S = (S1 -1 + S2 -1) -1; x = S * ( S1 -1 *x1 + S2 -1 *x2 );
virtual void inverse(CPosePDF& o) const
Returns a new PDF such as: NEW_PDF = (0,0,0) - THIS_PDF.
void operator += (const CPose2D& Ap)
Makes: thisPDF = thisPDF + Ap, where “+” is pose composition (both the mean, and the covariance matrix are updated).
double evaluatePDF(const CPose2D& x) const
Evaluates the PDF at a given point.
double evaluateNormalizedPDF(const CPose2D& x) const
Evaluates the ratio PDF(x) / PDF(MEAN), that is, the normalized PDF in the range [0,1].
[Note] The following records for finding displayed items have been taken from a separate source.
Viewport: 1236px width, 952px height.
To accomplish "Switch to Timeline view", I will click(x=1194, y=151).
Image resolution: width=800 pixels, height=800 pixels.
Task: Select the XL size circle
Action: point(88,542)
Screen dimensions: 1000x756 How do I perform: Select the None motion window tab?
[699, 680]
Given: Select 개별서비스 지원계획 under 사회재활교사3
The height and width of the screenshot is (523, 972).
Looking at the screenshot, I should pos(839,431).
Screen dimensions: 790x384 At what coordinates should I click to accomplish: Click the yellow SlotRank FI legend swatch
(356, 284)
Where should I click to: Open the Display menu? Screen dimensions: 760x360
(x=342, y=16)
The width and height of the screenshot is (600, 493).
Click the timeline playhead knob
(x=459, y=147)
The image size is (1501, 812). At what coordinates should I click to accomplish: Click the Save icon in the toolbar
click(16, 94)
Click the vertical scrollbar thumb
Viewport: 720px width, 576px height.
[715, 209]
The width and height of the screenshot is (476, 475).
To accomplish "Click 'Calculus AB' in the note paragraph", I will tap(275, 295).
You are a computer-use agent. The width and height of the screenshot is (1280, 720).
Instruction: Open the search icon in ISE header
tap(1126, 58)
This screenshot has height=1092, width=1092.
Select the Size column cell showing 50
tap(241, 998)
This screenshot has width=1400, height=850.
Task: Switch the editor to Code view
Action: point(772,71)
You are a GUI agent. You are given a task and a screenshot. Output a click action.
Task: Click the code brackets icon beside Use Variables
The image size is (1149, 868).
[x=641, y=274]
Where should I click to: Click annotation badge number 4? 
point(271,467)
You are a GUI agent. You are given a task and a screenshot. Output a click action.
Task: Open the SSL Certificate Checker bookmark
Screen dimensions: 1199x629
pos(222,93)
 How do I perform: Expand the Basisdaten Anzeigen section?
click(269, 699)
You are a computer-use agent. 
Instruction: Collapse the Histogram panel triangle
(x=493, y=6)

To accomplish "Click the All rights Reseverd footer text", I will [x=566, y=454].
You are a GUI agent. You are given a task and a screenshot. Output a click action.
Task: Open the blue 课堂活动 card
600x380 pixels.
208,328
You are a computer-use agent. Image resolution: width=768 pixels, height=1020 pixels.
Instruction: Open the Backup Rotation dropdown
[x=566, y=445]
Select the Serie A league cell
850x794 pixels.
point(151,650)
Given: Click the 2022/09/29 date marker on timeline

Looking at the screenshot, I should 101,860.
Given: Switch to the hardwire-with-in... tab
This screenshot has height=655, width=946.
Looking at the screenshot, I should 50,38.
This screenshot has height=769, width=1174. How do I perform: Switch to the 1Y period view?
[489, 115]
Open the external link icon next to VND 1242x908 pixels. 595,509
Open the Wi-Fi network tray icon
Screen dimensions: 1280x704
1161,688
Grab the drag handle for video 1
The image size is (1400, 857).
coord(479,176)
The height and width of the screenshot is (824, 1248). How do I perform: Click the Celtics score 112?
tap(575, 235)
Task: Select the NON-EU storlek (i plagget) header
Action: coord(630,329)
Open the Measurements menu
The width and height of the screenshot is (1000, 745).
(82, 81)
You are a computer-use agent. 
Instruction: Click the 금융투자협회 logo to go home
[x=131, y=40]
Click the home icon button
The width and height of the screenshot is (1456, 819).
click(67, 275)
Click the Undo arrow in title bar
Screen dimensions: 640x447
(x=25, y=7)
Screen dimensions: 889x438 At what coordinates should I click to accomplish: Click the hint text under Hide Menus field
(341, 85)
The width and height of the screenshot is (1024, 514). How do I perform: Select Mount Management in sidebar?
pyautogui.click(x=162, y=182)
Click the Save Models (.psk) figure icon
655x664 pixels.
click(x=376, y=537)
double mahalanobisDistanceTo(const CPosePDFGaussian& theOther)
Computes the Mahalanobis distance between the centers of two Gaussians.
void assureMinCovariance(double minStdXY, double minStdPhi)
Substitutes the diagonal elements if (square) they are below some given minimum values (Use this before bayesianFusion, for example, to avoid inversion of singular matrixes, etc…)
void operator += (const CPosePDFGaussian& Ap)
Makes: thisPDF = thisPDF + Ap, where “+” is pose composition (both the mean, and the covariance matrix are updated) (see formulas in jacobiansPoseComposition ).
void operator -= (const CPosePDFGaussian& ref)
Makes: thisPDF = thisPDF - Ap, where “-” is pose inverse composition (both the mean, and the covariance matrix are updated)
void composePoint(const mrpt::math::TPoint2D& l, CPoint2DPDFGaussian& g) const
Returns the PDF of the 2D point \(g = q \oplus l\) with “q”=this pose and “l” a point without uncertainty.